Mr. Speaker, I am pleased to rise on behalf of the Bloc to speak at second reading, that is, when parties take a stand on the principle of a bill, in this case in favour of Bill C-21, which extends by a year and $1 billion the availability of funds under the Small Business Loans Act.
I would add right off that we feel obliged to vote in favour of the bill so as not to deprive small and medium size businesses of credit in the months to come, even though it is inadequate and the guarantees of government management were sharply criticized by the auditor general. We feel we must vote in favour of the principle of the bill, even though we will no doubt make recommendations during committee hearings and at third reading.
The Canadian Small Business Loans Act dates from 1971. It was revised in 1995 and serves to guarantee loans to small and medium size businesses. However, we have many criticisms of it. After looking at the broad use of this legislation in Quebec, I will have a look at the criticism levelled by the auditor general and, no less importantly, by the Canadian Federation of Independent Business, which is an umbrella organization for many small and medium size businesses, which it regularly surveys.
I would first like to say that, again, Quebec's take on this issue is unique. The caisses populaires in Quebec administer more than half the loans under the SBLA, the Small Business Loans Act. In 1995-96, over 6,000 loans were granted by caisses populaires for a total of $321 million, whereas the banks gave out 5,600 loans worth $385 million. Financial institutions have therefore given a total of 11,952 loans worth $732 million.
I should point out here that, even though the bill allows the loans to reach the maximum of $15 billion, it does not mean that the government is lending out $15 billion. It means that the government has agreed to pay back the lenders, either the banks or the caisses populaires, up to 15% of the loans granted, but never more than 10% per borrower.
So the figure of $15 billion can be bandied about, but in fact the risk to the government is much less, understandably. It is not in the business of lending money.
I would point out that this $732 million for 1995-96 represents Quebec's share of a total amount of $2.233 billion and 34,000 loans across Canada. The number of loans for 1996-97 is slightly lower in Quebec as well as across Canada. The amount loaned and therefore guaranteed is also lower, that is to say $662 million in Quebec and $1.999 billion for Canada as a whole.
I think it is interesting for those who are following this debate—although I am pretty sure that, in Quebec, many more are watching RDI and following the supreme court proceedings, which I would no doubt be doing if I were not here, but for the benefit at least of those who may catch the replay this evening and those following the House of Commons proceedings live across Canada, it is certainly interesting to know that the auditor general reiterated that the purpose of the departmental program is to encourage lenders to extend loans on reasonable terms for the establishment, expansion, modernization and improvement of businesses.
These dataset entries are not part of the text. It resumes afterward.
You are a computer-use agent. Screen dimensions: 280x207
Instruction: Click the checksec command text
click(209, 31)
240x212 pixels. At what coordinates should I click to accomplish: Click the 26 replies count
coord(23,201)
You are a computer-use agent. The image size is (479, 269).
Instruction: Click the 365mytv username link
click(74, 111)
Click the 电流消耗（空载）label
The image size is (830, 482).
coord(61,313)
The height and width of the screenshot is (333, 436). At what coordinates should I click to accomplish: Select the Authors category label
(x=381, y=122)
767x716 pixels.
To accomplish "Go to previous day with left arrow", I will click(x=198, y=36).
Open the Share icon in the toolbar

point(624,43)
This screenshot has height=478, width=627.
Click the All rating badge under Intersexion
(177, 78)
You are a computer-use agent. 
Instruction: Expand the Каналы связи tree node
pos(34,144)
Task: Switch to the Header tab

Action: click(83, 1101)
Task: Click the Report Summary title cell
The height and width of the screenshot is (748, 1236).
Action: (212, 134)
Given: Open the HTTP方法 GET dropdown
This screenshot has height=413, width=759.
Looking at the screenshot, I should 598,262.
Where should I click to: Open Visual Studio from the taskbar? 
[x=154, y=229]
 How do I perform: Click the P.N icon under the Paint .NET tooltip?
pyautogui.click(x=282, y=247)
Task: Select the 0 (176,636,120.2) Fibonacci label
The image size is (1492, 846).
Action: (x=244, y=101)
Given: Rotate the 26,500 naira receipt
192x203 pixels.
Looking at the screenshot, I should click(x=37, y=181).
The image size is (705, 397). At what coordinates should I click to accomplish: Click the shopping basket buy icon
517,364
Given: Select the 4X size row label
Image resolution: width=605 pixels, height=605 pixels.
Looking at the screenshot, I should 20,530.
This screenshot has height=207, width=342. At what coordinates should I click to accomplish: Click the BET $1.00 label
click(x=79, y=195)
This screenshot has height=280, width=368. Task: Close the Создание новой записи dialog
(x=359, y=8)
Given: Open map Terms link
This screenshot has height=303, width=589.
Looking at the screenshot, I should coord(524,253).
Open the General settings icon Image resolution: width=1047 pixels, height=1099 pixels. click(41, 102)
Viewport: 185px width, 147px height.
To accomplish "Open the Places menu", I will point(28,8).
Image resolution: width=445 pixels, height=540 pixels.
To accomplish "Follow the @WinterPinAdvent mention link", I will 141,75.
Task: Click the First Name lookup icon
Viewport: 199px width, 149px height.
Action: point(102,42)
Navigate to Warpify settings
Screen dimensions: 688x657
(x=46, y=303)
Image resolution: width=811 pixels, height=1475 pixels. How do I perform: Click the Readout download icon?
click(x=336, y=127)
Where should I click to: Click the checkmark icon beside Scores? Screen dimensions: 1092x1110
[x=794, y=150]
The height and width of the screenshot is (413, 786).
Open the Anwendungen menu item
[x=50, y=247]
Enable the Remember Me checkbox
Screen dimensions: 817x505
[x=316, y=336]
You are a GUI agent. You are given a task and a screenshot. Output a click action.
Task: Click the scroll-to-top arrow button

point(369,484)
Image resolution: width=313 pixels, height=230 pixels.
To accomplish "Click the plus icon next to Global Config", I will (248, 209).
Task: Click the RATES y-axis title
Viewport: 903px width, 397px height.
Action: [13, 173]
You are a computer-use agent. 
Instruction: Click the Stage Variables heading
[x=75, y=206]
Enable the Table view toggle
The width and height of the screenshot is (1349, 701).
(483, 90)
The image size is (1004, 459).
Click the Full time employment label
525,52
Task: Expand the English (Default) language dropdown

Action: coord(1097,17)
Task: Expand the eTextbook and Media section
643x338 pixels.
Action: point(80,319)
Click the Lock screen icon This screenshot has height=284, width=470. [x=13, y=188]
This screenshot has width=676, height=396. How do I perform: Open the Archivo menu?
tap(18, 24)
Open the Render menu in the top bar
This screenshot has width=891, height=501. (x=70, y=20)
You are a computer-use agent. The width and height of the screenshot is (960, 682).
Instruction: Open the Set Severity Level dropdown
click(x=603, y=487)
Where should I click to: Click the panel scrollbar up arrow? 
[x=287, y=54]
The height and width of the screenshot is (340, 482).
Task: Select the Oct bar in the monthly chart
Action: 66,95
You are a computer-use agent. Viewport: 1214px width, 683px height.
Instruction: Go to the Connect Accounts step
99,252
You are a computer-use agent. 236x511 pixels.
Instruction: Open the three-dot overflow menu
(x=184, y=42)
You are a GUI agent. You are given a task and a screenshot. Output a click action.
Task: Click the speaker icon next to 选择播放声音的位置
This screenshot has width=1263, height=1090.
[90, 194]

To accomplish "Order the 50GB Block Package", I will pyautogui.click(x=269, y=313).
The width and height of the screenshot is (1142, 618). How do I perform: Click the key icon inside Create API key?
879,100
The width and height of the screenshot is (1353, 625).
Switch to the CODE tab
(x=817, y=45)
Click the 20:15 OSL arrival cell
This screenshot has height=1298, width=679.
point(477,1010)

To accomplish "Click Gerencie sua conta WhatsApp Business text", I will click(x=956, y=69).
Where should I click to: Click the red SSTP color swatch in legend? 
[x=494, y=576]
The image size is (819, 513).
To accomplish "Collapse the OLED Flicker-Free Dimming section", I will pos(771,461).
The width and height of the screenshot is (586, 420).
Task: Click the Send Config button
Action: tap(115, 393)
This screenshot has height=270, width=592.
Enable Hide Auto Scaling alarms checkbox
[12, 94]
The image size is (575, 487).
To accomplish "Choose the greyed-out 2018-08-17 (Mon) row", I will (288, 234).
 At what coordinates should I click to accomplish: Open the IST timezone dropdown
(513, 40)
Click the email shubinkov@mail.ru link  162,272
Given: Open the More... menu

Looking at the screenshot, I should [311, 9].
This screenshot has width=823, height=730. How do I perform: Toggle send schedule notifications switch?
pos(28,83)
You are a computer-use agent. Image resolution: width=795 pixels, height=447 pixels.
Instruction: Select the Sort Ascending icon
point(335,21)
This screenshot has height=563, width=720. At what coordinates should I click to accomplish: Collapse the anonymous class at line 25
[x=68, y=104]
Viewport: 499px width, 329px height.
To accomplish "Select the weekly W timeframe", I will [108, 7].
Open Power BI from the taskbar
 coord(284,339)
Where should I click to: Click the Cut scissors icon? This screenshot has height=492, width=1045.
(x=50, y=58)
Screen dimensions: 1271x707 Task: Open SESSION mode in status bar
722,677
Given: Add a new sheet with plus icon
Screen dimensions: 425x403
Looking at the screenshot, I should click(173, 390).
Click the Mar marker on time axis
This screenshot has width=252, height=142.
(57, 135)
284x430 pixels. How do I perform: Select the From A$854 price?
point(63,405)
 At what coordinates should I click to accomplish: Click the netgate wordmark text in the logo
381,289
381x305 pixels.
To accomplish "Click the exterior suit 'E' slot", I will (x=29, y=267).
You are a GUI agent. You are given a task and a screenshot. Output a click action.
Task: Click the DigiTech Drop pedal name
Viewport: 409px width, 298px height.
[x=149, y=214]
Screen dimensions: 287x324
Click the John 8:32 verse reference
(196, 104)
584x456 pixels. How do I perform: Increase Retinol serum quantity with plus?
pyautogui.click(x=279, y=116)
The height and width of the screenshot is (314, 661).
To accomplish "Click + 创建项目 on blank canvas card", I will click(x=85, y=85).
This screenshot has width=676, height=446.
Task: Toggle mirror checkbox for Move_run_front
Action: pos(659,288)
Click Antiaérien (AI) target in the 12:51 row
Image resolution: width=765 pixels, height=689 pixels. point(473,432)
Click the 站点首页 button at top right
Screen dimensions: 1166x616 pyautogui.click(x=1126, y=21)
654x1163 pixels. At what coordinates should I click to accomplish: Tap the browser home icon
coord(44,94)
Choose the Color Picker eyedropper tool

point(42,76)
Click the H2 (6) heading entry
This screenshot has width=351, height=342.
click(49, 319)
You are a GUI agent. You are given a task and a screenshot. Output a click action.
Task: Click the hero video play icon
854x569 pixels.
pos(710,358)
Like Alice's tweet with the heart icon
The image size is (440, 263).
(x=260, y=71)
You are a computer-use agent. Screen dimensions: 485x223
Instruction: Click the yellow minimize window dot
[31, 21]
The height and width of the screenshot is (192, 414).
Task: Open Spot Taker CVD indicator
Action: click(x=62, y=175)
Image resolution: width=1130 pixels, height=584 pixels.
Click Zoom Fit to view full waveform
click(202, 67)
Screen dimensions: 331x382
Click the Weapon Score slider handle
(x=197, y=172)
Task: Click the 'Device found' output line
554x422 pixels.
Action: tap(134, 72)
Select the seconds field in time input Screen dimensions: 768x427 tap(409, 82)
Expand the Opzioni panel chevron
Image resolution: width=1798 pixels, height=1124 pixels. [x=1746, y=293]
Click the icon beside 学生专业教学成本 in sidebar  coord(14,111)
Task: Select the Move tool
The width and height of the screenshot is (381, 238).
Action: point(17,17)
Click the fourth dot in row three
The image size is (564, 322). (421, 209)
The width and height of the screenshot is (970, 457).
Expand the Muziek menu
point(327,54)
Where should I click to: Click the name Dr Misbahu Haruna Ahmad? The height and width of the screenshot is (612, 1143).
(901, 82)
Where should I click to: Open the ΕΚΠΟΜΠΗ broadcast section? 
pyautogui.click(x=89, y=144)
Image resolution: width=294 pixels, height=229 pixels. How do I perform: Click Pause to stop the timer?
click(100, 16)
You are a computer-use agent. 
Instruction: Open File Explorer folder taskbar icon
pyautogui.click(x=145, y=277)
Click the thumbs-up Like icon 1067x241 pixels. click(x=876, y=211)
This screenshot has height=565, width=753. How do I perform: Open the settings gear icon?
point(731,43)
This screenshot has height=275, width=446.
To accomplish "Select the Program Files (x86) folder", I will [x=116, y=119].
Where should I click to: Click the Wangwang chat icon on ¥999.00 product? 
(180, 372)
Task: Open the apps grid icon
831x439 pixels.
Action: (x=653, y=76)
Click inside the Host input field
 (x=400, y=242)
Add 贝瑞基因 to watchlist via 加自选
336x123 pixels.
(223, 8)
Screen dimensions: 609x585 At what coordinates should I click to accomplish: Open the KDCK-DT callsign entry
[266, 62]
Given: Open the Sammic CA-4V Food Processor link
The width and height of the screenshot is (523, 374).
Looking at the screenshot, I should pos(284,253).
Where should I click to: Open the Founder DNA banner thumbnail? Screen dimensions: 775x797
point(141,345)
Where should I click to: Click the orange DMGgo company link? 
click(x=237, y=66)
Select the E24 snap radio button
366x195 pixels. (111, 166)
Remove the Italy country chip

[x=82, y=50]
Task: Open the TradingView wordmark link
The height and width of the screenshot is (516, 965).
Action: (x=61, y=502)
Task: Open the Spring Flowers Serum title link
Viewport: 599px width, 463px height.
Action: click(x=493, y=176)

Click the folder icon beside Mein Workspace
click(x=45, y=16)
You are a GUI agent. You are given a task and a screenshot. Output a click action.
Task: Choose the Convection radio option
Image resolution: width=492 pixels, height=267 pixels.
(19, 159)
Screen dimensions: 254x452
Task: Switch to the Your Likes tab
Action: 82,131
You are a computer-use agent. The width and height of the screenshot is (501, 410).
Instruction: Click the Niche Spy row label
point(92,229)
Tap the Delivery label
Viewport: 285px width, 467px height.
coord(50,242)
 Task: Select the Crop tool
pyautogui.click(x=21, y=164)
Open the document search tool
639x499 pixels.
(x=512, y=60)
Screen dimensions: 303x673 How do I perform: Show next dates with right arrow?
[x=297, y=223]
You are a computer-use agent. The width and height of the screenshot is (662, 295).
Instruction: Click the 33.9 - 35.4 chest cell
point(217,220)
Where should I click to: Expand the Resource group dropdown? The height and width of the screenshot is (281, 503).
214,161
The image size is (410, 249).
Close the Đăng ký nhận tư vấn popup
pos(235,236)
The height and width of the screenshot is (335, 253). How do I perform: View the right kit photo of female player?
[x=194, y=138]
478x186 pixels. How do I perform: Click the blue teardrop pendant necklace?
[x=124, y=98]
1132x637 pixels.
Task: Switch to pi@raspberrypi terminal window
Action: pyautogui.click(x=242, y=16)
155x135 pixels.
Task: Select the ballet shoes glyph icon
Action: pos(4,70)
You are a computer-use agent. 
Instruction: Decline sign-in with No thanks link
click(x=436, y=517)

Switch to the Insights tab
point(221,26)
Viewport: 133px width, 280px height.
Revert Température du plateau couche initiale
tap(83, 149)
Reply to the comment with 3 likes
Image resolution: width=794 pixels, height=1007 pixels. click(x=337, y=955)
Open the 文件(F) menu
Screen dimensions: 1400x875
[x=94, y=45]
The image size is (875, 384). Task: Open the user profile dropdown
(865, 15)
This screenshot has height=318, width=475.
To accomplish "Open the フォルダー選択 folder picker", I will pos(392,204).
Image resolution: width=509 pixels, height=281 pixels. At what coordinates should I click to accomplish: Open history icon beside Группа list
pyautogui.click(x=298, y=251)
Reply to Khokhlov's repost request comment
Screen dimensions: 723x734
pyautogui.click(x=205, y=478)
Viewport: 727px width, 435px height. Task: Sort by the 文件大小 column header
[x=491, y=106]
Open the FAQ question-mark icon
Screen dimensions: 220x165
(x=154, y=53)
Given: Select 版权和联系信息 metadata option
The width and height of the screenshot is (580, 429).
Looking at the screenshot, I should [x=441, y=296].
We readily agree with this objective. The problem, if I may challenge the auditor general, is that loans extended as provided by the act for the purpose of buying land, building offices or plants or acquiring new equipment cannot in any way meet the objective stated here. The objective is to provide small business with reasonable terms to get set up—in other words start-up assistance—and expand or grow. It is as risky for a business to expand as it is for it to start up.
While statistics vary, it is generally agreed that, over a ten year period, two or three businesses out of ten or two out of every five will make it. It is not a matter of life or death. Studies have been conducted, but there is a close link between the capacity of a small business to start up and develop and its management of course, but also the availability of capital.
I would add that it is all the more true, and the auditor general emphasized this point at the end, that, in this era of knowledge-based economy, the necessary investment and working capital may be much greater than for a small or medium size business in the service sector, for example.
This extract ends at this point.